Wow, that was rude and uncalled for. If you don't like reading about them, don't click on threads titled "non-GSD"?

OP, please feel free to share more stories and videos/pictures. We like hearing about ALL our fuzzy friends, big and small.


----------



## PatchonGSD (Jun 27, 2012)

Woof_Terrorist said:


> I wish I could be happy for you, but honestly, I dont look forward to reading about small dogs in the GSD forum. I am not a fan of small dogs, and I am sure neither are a lot of people who own GSD's. We are all victimized by these vermin.


Thanks for the laugh! I can't even be offended at this post it's so ridiculous, its comical. 

To everyone else, thanks! I'll be sure to gets pics next time, maybe even a video!


----------



## Twyla (Sep 18, 2011)

Woof_Terrorist said:


> I wish I could be happy for you, but honestly, I dont look forward to reading about small dogs in the GSD forum. I am not a fan of small dogs, and I am sure neither are a lot of people who own GSD's. We are all victimized by these vermin.

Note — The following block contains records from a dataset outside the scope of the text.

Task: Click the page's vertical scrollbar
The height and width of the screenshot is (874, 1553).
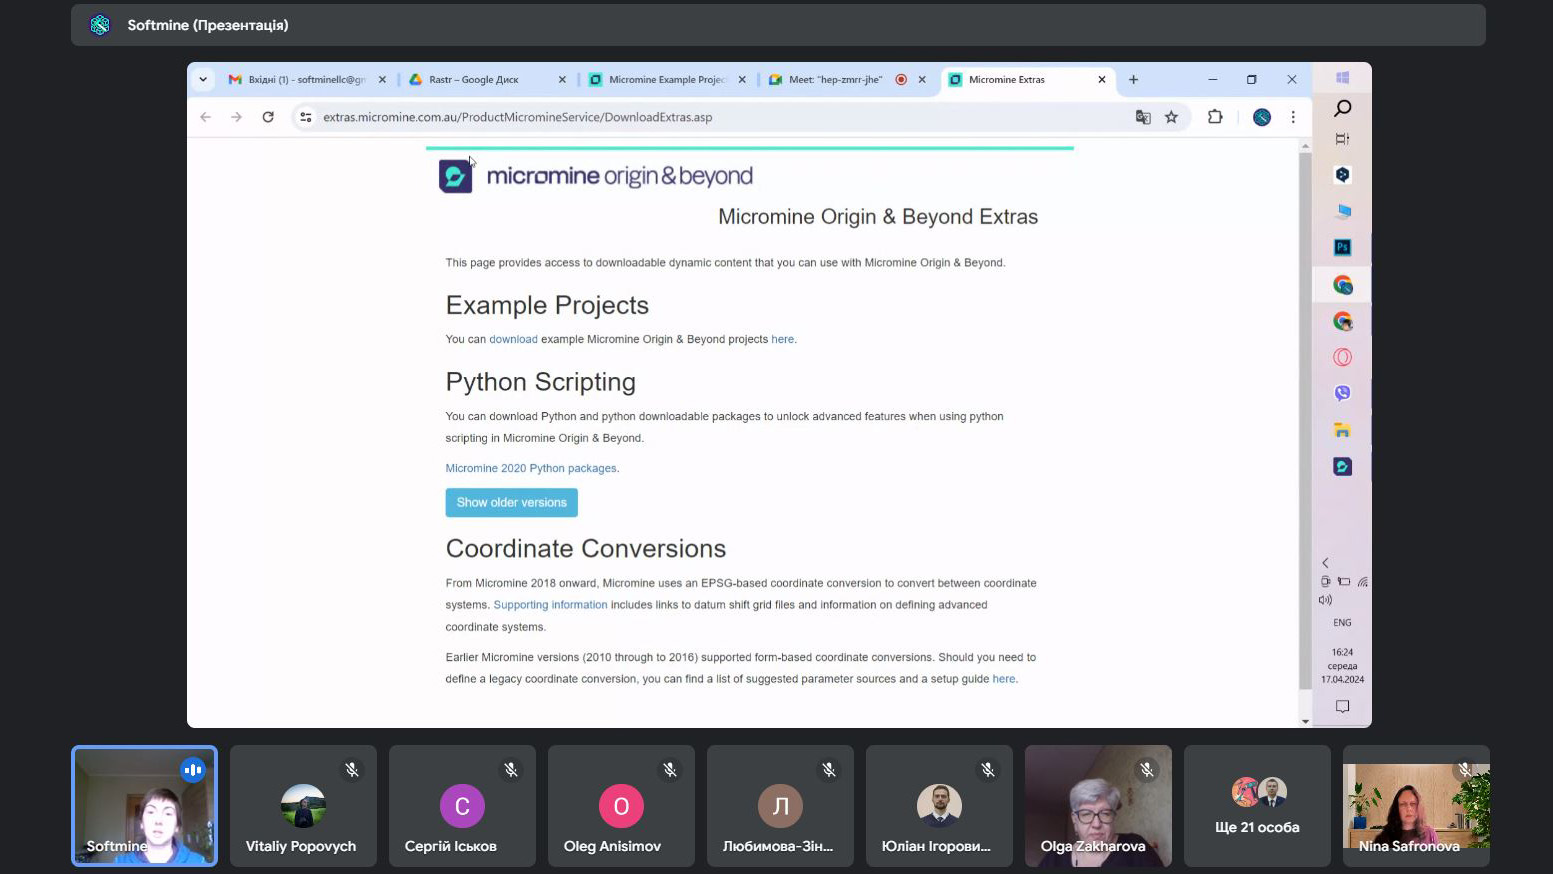Action: pos(1304,420)
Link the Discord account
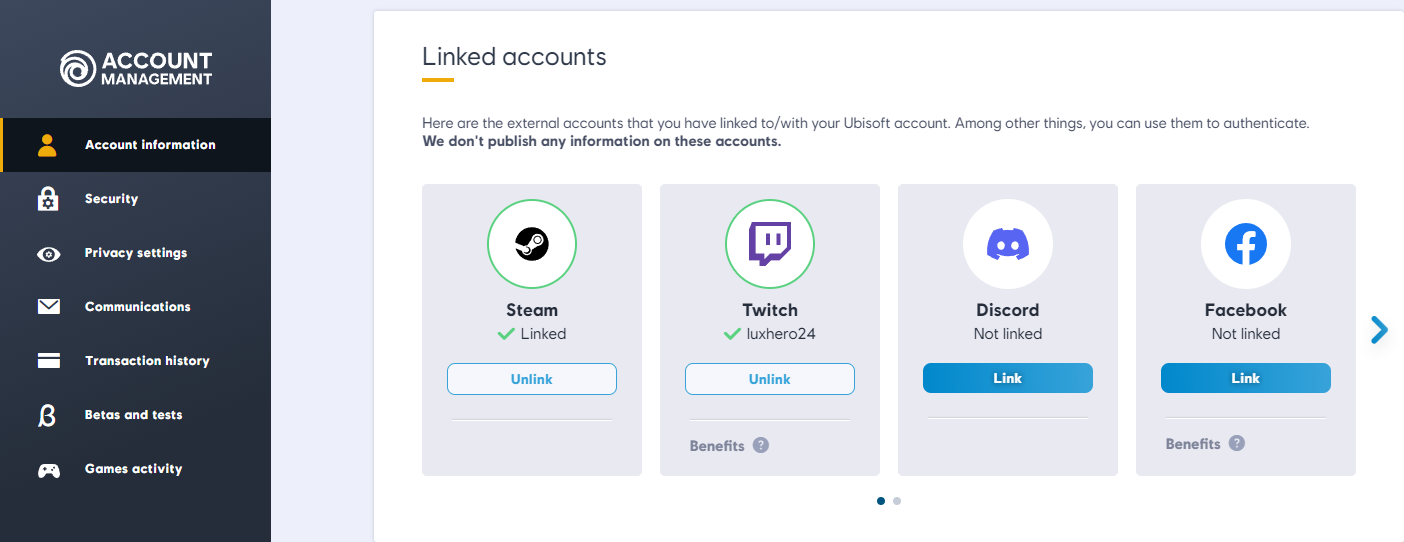The height and width of the screenshot is (542, 1404). point(1007,378)
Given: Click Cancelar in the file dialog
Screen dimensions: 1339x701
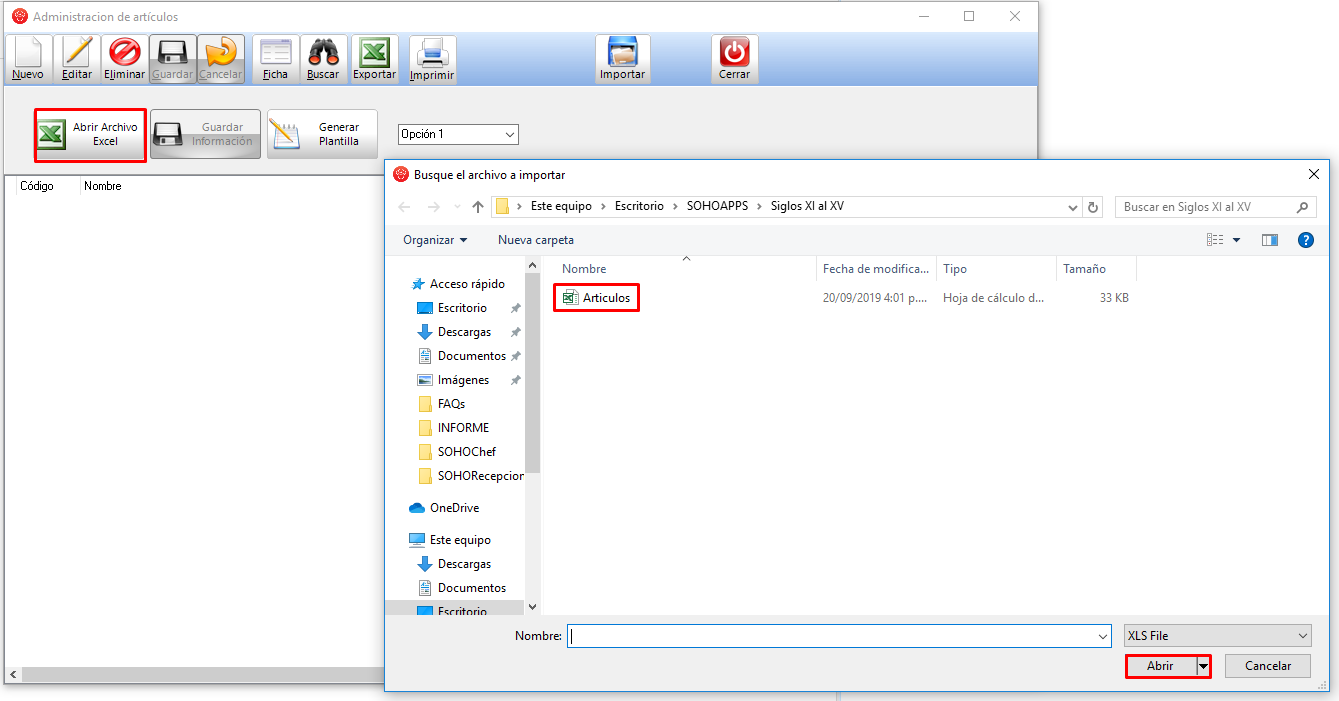Looking at the screenshot, I should tap(1267, 666).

Fortunately not all feel as you do. While Woolf and I have had our share of run ins with small dogs, I can appreciate how much the small dogs add to their owners lives as well.

It's sad that you haven't had any good interactions with small dogs to go so far as to put a huge segment of the dogs in the category of vermin.


----------



## Lauri & The Gang (Jun 28, 2001)

Woof_Terrorist said:


> We are all victimized by these vermin.


Please speak for yourself and don't insult my small dogs by calling them vermin.


----------



## wolfy dog (Aug 1, 2012)

Woof_Terrorist said:


> I wish I could be happy for you, but honestly, I dont look forward to reading about small dogs in the GSD forum. I am not a fan of small dogs, and I am sure neither are a lot of people who own GSD's. We are all victimized by these vermin.


In the past I didn't care for small dogs either until I found a tiny Schnauzer mix pup on the streets. He changed my mind completely. I trained him and treated him like a normal dog and guess what? He was a normal dog that we enjoyed for many years. 
I have had many adorable Chihuahuas and all kinds of other small dogs in my classes whose owners did their homework instead of carrying them around on their arms as nasty yappers. Several moved on to agility and competition obedience and probably could have competed against your "big dogs". 
Closed minds miss out on a lot of good opportunities that could have enriched your life so you wouldn't have to be so negative about other people's happiness. 
I bet you never took the time to really get to know a small dog.
I want to challenge you, so try this: when no one is watching, secretly foster a small dog, train it and you'll be surprised.


----------



## PatchonGSD (Jun 27, 2012)

wolfy dog said:


> He changed my mind completely. I trained him and *treated him like a normal dog* and guess what?


The key to raising any small dog! They are not helpless infants to be coddled constantly and sheltered from all other living things. I raised my Ratty the same way-like a normal dog- and she is as self confident and fearless as any GSD. She also has wonderful obedience.


----------